#### Do this
Turn the rows below into a numbered list, leaving out any blank lines.

#### Exercise material
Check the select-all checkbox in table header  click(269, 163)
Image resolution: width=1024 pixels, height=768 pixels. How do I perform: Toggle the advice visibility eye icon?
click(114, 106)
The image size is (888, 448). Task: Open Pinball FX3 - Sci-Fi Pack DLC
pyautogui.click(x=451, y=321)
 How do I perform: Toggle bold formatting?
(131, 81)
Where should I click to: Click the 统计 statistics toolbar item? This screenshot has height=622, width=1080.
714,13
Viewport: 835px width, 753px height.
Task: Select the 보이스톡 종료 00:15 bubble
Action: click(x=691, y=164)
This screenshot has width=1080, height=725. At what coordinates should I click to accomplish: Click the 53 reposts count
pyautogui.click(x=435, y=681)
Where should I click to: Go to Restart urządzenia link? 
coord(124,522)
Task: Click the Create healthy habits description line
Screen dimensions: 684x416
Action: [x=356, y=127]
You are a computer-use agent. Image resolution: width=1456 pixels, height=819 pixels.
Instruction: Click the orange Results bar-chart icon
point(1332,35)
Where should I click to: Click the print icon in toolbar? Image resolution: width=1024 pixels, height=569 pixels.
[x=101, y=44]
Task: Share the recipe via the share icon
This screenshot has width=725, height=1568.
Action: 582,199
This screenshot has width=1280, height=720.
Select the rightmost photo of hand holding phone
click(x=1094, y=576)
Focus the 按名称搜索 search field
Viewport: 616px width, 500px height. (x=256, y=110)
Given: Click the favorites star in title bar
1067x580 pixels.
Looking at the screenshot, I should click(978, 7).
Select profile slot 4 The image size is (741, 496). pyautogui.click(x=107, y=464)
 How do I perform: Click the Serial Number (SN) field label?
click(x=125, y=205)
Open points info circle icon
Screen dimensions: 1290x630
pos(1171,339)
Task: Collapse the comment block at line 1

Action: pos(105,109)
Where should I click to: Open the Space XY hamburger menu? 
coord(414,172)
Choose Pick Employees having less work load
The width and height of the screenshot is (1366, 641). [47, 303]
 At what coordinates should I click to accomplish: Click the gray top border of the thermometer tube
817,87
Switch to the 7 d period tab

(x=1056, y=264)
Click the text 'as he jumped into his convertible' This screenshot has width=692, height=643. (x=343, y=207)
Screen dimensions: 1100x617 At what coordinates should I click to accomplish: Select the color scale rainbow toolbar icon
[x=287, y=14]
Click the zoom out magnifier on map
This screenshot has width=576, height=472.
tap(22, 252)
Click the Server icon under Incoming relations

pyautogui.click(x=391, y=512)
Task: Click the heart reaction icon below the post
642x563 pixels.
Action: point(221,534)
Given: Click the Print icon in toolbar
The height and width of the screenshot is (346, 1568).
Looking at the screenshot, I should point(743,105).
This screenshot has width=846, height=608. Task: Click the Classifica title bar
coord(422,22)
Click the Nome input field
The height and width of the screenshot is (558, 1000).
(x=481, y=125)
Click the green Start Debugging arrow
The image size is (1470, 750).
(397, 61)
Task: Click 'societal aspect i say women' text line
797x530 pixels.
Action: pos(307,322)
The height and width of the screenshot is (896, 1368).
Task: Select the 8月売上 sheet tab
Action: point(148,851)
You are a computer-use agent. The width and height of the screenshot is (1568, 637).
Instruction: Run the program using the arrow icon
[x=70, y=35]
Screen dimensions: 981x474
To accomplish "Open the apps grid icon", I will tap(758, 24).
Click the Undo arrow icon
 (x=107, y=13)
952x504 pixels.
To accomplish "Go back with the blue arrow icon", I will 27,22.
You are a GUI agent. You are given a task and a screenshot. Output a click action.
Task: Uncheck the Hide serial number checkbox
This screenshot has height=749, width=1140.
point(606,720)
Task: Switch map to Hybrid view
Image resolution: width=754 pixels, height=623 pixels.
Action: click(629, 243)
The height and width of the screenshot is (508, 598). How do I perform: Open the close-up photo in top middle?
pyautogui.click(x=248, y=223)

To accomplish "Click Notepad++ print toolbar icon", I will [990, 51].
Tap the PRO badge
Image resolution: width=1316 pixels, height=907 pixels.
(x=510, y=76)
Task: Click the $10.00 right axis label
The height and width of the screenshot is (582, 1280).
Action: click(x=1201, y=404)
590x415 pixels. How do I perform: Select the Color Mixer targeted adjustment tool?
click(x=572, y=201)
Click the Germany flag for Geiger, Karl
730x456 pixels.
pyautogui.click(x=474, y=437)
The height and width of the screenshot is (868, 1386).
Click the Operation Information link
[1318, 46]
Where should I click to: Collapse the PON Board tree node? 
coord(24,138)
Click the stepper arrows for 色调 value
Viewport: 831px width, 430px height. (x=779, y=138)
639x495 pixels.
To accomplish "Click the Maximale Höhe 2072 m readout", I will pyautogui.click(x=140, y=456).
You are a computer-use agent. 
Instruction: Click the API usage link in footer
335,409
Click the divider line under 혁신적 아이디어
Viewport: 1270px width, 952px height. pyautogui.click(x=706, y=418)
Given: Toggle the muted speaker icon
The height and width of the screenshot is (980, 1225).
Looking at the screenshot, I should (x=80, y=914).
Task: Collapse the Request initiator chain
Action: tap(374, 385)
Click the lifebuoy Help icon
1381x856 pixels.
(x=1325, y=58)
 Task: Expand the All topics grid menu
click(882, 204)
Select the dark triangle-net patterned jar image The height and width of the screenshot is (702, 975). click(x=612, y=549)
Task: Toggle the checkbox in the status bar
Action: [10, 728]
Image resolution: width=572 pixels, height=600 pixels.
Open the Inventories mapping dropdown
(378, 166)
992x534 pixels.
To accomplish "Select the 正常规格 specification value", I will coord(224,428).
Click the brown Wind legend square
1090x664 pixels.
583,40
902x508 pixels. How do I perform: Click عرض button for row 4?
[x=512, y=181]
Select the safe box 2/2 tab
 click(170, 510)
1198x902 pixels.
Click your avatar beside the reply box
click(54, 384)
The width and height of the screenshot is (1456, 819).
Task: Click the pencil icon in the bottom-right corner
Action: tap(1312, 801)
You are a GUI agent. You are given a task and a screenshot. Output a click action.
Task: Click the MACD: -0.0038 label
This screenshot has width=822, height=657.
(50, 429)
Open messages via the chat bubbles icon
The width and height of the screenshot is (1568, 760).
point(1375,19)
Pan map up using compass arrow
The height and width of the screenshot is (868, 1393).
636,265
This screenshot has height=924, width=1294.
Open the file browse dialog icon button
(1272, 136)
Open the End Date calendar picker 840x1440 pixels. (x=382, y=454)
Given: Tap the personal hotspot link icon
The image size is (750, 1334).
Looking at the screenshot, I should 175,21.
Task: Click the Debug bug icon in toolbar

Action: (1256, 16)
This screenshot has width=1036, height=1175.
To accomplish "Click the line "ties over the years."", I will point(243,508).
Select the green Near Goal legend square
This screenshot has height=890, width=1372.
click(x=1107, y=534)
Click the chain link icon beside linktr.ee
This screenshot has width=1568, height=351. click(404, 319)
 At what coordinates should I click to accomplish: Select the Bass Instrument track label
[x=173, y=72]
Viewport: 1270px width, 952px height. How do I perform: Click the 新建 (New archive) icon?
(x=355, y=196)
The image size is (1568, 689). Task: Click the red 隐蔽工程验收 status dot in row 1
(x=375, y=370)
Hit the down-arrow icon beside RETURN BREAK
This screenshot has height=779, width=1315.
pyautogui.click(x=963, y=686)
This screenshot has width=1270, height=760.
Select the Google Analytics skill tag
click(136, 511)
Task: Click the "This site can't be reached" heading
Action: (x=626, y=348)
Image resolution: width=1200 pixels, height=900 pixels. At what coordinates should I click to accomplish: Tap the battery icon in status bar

#### Reply
1. Check the select-all checkbox in table header  click(269, 163)
2. Image resolution: width=1024 pixels, height=768 pixels. How do I perform: Toggle the advice visibility eye icon?
3. click(114, 106)
4. The image size is (888, 448). Task: Open Pinball FX3 - Sci-Fi Pack DLC
5. pyautogui.click(x=451, y=321)
6.  How do I perform: Toggle bold formatting?
7. (131, 81)
8. Where should I click to: Click the 统计 statistics toolbar item? This screenshot has height=622, width=1080.
9. 714,13
10. Viewport: 835px width, 753px height.
11. Task: Select the 보이스톡 종료 00:15 bubble
12. Action: click(x=691, y=164)
13. This screenshot has width=1080, height=725. At what coordinates should I click to accomplish: Click the 53 reposts count
14. pyautogui.click(x=435, y=681)
15. Where should I click to: Go to Restart urządzenia link? 
16. coord(124,522)
17. Task: Click the Create healthy habits description line
18. Screen dimensions: 684x416
19. Action: [x=356, y=127]
20. You are a computer-use agent. Image resolution: width=1456 pixels, height=819 pixels.
21. Instruction: Click the orange Results bar-chart icon
22. point(1332,35)
23. Where should I click to: Click the print icon in toolbar? Image resolution: width=1024 pixels, height=569 pixels.
24. [x=101, y=44]
25. Task: Share the recipe via the share icon
26. This screenshot has width=725, height=1568.
27. Action: 582,199
28. This screenshot has width=1280, height=720.
29. Select the rightmost photo of hand holding phone
30. click(x=1094, y=576)
31. Focus the 按名称搜索 search field
32. Viewport: 616px width, 500px height. (x=256, y=110)
33. Given: Click the favorites star in title bar
34. 1067x580 pixels.
35. Looking at the screenshot, I should click(978, 7).
36. Select profile slot 4 The image size is (741, 496). pyautogui.click(x=107, y=464)
37.  How do I perform: Click the Serial Number (SN) field label?
38. click(x=125, y=205)
39. Open points info circle icon
40. Screen dimensions: 1290x630
41. pos(1171,339)
42. Task: Collapse the comment block at line 1
43. Action: pos(105,109)
44. Where should I click to: Open the Space XY hamburger menu? 
45. coord(414,172)
46. Choose Pick Employees having less work load
47. The width and height of the screenshot is (1366, 641). [47, 303]
48.  At what coordinates should I click to accomplish: Click the gray top border of the thermometer tube
49. 817,87
50. Switch to the 7 d period tab
51. (x=1056, y=264)
52. Click the text 'as he jumped into his convertible' This screenshot has width=692, height=643. (x=343, y=207)
53. Screen dimensions: 1100x617 At what coordinates should I click to accomplish: Select the color scale rainbow toolbar icon
54. [x=287, y=14]
55. Click the zoom out magnifier on map
56. This screenshot has width=576, height=472.
57. tap(22, 252)
58. Click the Server icon under Incoming relations
59. pyautogui.click(x=391, y=512)
60. Task: Click the heart reaction icon below the post
61. 642x563 pixels.
62. Action: point(221,534)
63. Given: Click the Print icon in toolbar
64. The height and width of the screenshot is (346, 1568).
65. Looking at the screenshot, I should point(743,105).
66. This screenshot has width=846, height=608. Task: Click the Classifica title bar
67. coord(422,22)
68. Click the Nome input field
69. The height and width of the screenshot is (558, 1000).
70. (x=481, y=125)
71. Click the green Start Debugging arrow
72. The image size is (1470, 750).
73. (397, 61)
74. Task: Click 'societal aspect i say women' text line
75. 797x530 pixels.
76. Action: pos(307,322)
77. The height and width of the screenshot is (896, 1368).
78. Task: Select the 8月売上 sheet tab
79. Action: point(148,851)
80. You are a computer-use agent. The width and height of the screenshot is (1568, 637).
81. Instruction: Run the program using the arrow icon
82. [x=70, y=35]
83. Screen dimensions: 981x474
84. To accomplish "Open the apps grid icon", I will tap(758, 24).
85. Click the Undo arrow icon
86.  (x=107, y=13)
87. 952x504 pixels.
88. To accomplish "Go back with the blue arrow icon", I will 27,22.
89. You are a GUI agent. You are given a task and a screenshot. Output a click action.
90. Task: Uncheck the Hide serial number checkbox
91. This screenshot has height=749, width=1140.
92. point(606,720)
93. Task: Switch map to Hybrid view
94. Image resolution: width=754 pixels, height=623 pixels.
95. Action: click(629, 243)
96. The height and width of the screenshot is (508, 598). How do I perform: Open the close-up photo in top middle?
97. pyautogui.click(x=248, y=223)
98. To accomplish "Click Notepad++ print toolbar icon", I will [990, 51].
99. Tap the PRO badge
100. Image resolution: width=1316 pixels, height=907 pixels.
101. (x=510, y=76)
102. Task: Click the $10.00 right axis label
103. The height and width of the screenshot is (582, 1280).
104. Action: click(x=1201, y=404)
105. 590x415 pixels. How do I perform: Select the Color Mixer targeted adjustment tool?
106. click(x=572, y=201)
107. Click the Germany flag for Geiger, Karl
108. 730x456 pixels.
109. pyautogui.click(x=474, y=437)
110. The height and width of the screenshot is (868, 1386).
111. Click the Operation Information link
112. [1318, 46]
113. Where should I click to: Collapse the PON Board tree node? 
114. coord(24,138)
115. Click the stepper arrows for 色调 value
116. Viewport: 831px width, 430px height. (x=779, y=138)
117. 639x495 pixels.
118. To accomplish "Click the Maximale Höhe 2072 m readout", I will pyautogui.click(x=140, y=456).
119. You are a computer-use agent. 
120. Instruction: Click the API usage link in footer
121. 335,409
122. Click the divider line under 혁신적 아이디어
123. Viewport: 1270px width, 952px height. pyautogui.click(x=706, y=418)
124. Given: Toggle the muted speaker icon
125. The height and width of the screenshot is (980, 1225).
126. Looking at the screenshot, I should (x=80, y=914).
127. Task: Collapse the Request initiator chain
128. Action: tap(374, 385)
129. Click the lifebuoy Help icon
130. 1381x856 pixels.
131. (x=1325, y=58)
132.  Task: Expand the All topics grid menu
133. click(882, 204)
134. Select the dark triangle-net patterned jar image The height and width of the screenshot is (702, 975). click(x=612, y=549)
135. Task: Toggle the checkbox in the status bar
136. Action: [10, 728]
137. Image resolution: width=572 pixels, height=600 pixels.
138. Open the Inventories mapping dropdown
139. (378, 166)
140. 992x534 pixels.
141. To accomplish "Select the 正常规格 specification value", I will coord(224,428).
142. Click the brown Wind legend square
143. 1090x664 pixels.
144. 583,40
145. 902x508 pixels. How do I perform: Click عرض button for row 4?
146. [x=512, y=181]
147. Select the safe box 2/2 tab
148.  click(170, 510)
149. 1198x902 pixels.
150. Click your avatar beside the reply box
151. click(54, 384)
152. The width and height of the screenshot is (1456, 819).
153. Task: Click the pencil icon in the bottom-right corner
154. Action: tap(1312, 801)
155. You are a GUI agent. You are given a task and a screenshot. Output a click action.
156. Task: Click the MACD: -0.0038 label
157. This screenshot has width=822, height=657.
158. (50, 429)
159. Open messages via the chat bubbles icon
160. The width and height of the screenshot is (1568, 760).
161. point(1375,19)
162. Pan map up using compass arrow
163. The height and width of the screenshot is (868, 1393).
164. 636,265
165. This screenshot has height=924, width=1294.
166. Open the file browse dialog icon button
167. (1272, 136)
168. Open the End Date calendar picker 840x1440 pixels. (x=382, y=454)
169. Given: Tap the personal hotspot link icon
170. The image size is (750, 1334).
171. Looking at the screenshot, I should 175,21.
172. Task: Click the Debug bug icon in toolbar
173. Action: (1256, 16)
174. This screenshot has width=1036, height=1175.
175. To accomplish "Click the line "ties over the years."", I will point(243,508).
176. Select the green Near Goal legend square
177. This screenshot has height=890, width=1372.
178. click(x=1107, y=534)
179. Click the chain link icon beside linktr.ee
180. This screenshot has width=1568, height=351. click(404, 319)
181.  At what coordinates should I click to accomplish: Select the Bass Instrument track label
182. [x=173, y=72]
183. Viewport: 1270px width, 952px height. How do I perform: Click the 新建 (New archive) icon?
184. (x=355, y=196)
185. The image size is (1568, 689). Task: Click the red 隐蔽工程验收 status dot in row 1
186. (x=375, y=370)
187. Hit the down-arrow icon beside RETURN BREAK
188. This screenshot has height=779, width=1315.
189. pyautogui.click(x=963, y=686)
190. This screenshot has width=1270, height=760.
191. Select the Google Analytics skill tag
192. click(136, 511)
193. Task: Click the "This site can't be reached" heading
194. Action: (x=626, y=348)
195. Image resolution: width=1200 pixels, height=900 pixels. At what coordinates should I click to accomplish: Tap the battery icon in status bar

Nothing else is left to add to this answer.